Глава девятнадцатая
В 1915 году Семикрасов приехал в Тургай после Покрова, собирался вместе с Амангельды по первой пороше на волков, но расхворался, кашлял и хрипел. Семен Семенович сам теперь ничему не удивлялся и не одобрял удивления других, все плохое казалось ему неотвратимым и естественным; он ничего не предлагал для спасения России и отвергал любые планы как прожектерские.
— Нас ничто не спасет, — сипел он за чашкой крепкого чая со степным медом. — Мы слепые котята, и нас уже несут топить. Большевики победят, потому что они последовательны в одном, в национальном вопросе. Я всегда говорил, что национальный вопрос…

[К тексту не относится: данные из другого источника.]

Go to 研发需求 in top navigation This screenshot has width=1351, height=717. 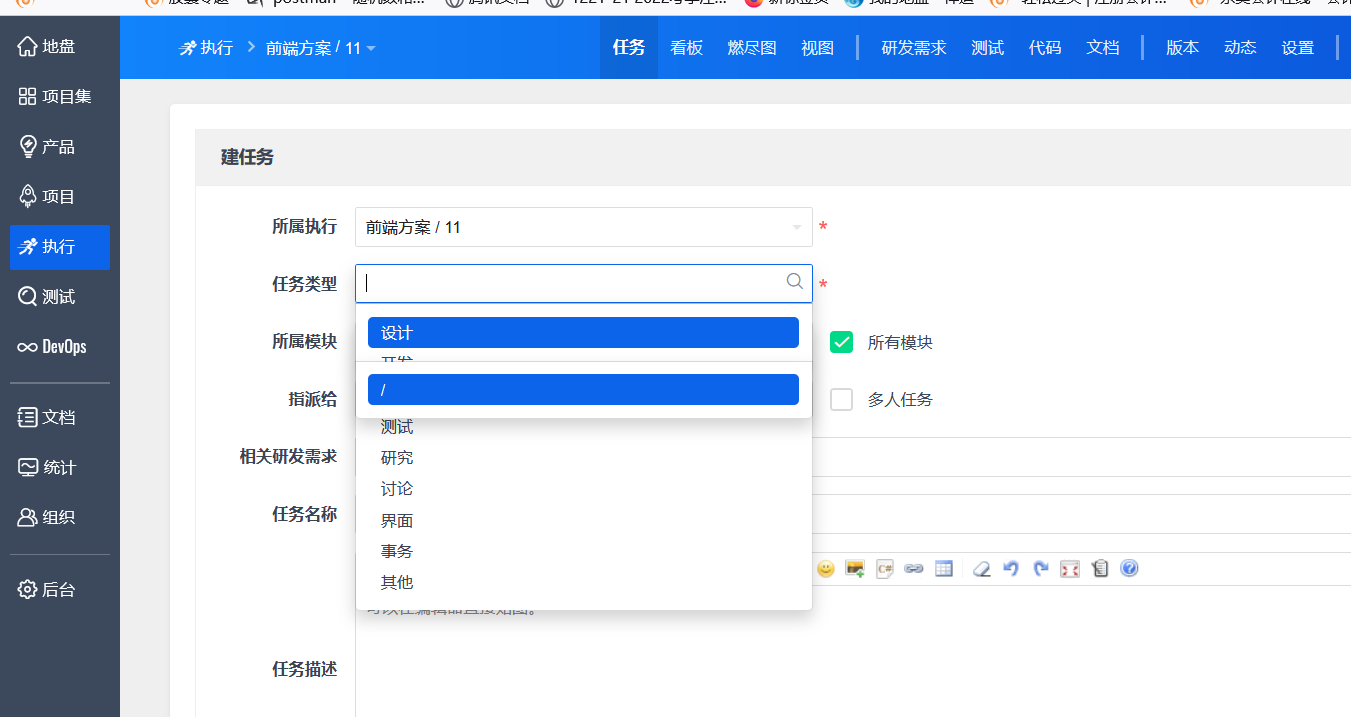(x=913, y=48)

«Я всегда говорил» — присказка людей, которые привыкли говорить много. Семен Семенович чувствовал это, но ничего с собой поделать не мог. Который день в войлочных туфлях, стеганом ватном халате и с градусником под мышкой он ходил по дому Токаревых, завтракал, обедал, пил чай, ужинал с ними и говорил, говорил.
— У большевиков есть теория, и, коли они смогут ей следовать, они в клочья разорвут старый мир и будут править вечно. Те же, кто полагается на национальные инстинкты и утверждает, что «умом Россию не понять», обречены.
Часто Семена Семеновича навещал Амангельды, добывал какие-то лечебные травы от кашля и топленый жир для растирания спины.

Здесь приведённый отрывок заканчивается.